■ INSTRUCTIONS TO FOLLOW:
Copy the listing from its first line up to and including the line with "Parent Directory (98, 161)", changing "GUI agent" to "interface agent" and leaving everything else unchanged.

■ DATASET EXCERPTS:

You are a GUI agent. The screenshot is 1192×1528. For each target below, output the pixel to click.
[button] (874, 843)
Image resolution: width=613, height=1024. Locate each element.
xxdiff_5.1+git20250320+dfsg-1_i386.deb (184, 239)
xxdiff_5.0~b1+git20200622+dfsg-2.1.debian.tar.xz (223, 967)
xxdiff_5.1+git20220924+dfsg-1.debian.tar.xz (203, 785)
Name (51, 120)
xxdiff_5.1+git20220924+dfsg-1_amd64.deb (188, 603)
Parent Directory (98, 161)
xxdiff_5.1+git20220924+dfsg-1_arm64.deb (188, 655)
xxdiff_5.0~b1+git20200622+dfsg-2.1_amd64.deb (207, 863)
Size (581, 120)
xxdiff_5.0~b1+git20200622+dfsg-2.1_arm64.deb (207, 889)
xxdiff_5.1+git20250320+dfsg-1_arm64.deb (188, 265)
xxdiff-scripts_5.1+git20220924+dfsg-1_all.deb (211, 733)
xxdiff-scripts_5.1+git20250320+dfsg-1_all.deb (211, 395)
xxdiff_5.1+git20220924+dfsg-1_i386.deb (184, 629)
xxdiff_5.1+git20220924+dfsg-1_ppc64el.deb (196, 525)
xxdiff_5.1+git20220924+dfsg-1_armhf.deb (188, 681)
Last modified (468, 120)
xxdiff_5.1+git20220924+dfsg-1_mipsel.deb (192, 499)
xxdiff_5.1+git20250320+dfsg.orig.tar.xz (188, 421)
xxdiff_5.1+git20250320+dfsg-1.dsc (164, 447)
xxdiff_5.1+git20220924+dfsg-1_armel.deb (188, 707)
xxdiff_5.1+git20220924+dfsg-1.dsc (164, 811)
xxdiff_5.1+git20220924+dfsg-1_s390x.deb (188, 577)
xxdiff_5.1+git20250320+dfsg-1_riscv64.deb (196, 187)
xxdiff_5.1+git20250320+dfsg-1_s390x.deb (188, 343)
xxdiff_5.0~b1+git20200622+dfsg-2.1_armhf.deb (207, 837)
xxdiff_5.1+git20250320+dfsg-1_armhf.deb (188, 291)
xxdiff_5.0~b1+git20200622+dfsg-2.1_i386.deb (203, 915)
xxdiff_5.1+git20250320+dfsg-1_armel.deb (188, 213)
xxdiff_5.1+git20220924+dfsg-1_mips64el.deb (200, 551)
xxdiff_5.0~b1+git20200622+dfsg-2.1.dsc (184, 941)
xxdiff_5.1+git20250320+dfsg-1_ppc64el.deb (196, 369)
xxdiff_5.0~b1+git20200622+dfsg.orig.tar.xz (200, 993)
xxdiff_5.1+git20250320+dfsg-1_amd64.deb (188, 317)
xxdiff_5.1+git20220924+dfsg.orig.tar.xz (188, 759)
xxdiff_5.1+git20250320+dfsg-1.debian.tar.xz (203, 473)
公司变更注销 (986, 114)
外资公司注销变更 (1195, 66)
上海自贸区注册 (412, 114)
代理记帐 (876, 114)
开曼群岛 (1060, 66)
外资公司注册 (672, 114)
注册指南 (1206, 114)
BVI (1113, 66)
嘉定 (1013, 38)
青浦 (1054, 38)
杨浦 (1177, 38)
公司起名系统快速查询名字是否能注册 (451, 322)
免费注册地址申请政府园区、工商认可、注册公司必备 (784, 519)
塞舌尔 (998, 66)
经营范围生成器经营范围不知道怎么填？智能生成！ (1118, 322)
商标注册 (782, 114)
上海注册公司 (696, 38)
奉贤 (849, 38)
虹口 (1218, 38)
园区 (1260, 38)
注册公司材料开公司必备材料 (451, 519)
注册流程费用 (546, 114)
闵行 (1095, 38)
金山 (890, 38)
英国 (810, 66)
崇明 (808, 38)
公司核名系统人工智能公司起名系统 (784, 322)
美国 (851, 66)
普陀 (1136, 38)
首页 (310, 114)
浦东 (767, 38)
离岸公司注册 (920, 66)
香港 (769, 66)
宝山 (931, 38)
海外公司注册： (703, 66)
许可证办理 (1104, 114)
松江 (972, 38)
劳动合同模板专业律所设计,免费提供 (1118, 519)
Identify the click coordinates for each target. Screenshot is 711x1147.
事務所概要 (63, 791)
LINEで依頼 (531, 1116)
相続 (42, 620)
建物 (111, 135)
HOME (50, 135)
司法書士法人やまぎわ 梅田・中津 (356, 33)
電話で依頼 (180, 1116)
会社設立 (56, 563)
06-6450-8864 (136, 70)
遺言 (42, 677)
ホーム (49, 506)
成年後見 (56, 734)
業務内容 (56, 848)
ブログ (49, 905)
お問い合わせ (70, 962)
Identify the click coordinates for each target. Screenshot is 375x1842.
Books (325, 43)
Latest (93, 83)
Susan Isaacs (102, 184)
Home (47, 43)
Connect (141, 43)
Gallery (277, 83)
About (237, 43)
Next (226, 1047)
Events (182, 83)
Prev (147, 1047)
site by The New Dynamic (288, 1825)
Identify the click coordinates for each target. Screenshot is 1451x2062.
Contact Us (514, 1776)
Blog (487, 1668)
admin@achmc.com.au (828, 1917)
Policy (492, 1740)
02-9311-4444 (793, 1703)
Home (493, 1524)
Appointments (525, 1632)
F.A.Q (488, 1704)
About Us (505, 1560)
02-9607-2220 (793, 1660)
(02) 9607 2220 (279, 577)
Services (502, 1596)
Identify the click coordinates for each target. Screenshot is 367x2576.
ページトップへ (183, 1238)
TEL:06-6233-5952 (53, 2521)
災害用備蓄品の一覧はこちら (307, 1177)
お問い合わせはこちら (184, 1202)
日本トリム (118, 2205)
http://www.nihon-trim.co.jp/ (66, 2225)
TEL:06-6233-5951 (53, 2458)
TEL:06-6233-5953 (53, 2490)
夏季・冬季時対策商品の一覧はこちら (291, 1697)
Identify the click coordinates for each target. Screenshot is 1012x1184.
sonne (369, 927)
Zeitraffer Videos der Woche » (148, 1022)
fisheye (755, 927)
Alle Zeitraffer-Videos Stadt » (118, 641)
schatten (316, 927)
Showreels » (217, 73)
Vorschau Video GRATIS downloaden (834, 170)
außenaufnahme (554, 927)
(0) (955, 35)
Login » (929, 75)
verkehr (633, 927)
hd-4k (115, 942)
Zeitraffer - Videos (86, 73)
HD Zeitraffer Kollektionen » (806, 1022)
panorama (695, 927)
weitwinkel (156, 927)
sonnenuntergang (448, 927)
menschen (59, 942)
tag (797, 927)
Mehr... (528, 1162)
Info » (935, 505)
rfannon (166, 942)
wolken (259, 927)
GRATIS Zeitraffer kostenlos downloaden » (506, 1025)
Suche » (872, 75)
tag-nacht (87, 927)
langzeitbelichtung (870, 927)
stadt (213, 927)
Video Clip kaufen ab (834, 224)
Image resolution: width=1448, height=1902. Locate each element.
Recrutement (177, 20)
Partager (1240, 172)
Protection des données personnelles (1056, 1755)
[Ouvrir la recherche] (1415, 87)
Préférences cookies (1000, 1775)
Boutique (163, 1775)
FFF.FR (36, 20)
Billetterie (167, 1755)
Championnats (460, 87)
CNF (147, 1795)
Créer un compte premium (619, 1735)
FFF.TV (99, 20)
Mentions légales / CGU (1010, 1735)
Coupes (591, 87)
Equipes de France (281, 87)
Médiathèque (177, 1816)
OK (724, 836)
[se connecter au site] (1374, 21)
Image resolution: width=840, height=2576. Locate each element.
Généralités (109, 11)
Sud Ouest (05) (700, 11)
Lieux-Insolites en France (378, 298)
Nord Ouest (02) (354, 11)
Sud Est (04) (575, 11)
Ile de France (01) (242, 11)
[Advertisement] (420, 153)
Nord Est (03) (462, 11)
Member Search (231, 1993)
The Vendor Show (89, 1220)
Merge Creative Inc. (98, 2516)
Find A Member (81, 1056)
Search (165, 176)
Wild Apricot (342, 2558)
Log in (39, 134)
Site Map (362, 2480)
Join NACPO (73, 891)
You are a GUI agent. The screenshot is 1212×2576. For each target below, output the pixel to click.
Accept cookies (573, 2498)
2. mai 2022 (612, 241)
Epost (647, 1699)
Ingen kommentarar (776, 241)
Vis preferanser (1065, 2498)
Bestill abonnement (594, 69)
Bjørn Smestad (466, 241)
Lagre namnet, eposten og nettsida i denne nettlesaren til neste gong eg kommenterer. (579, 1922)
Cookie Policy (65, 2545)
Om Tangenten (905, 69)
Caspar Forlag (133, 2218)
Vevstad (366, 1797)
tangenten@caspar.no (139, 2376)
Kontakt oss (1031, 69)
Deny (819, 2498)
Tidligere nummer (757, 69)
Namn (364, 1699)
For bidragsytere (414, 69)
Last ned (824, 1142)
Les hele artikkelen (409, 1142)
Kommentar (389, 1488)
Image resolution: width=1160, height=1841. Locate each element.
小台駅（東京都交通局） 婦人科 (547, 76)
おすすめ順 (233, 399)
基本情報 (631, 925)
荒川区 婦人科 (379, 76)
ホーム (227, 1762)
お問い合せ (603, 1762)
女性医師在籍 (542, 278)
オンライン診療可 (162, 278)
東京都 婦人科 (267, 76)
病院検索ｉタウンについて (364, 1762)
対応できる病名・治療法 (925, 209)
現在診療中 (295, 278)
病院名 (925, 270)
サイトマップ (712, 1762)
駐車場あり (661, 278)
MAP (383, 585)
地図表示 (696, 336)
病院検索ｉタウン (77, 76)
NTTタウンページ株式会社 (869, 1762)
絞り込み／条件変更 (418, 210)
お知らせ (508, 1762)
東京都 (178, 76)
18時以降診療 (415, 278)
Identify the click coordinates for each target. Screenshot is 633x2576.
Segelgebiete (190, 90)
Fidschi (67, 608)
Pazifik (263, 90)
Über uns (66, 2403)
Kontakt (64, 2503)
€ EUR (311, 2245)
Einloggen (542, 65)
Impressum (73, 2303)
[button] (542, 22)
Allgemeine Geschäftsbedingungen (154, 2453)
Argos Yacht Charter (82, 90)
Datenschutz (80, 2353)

■ RESPONSE TO THIS TASK:
You are a interface agent. The screenshot is 1192×1528. For each target below, output the pixel to click.
[button] (874, 843)
Image resolution: width=613, height=1024. Locate each element.
xxdiff_5.1+git20250320+dfsg-1_i386.deb (184, 239)
xxdiff_5.0~b1+git20200622+dfsg-2.1.debian.tar.xz (223, 967)
xxdiff_5.1+git20220924+dfsg-1.debian.tar.xz (203, 785)
Name (51, 120)
xxdiff_5.1+git20220924+dfsg-1_amd64.deb (188, 603)
Parent Directory (98, 161)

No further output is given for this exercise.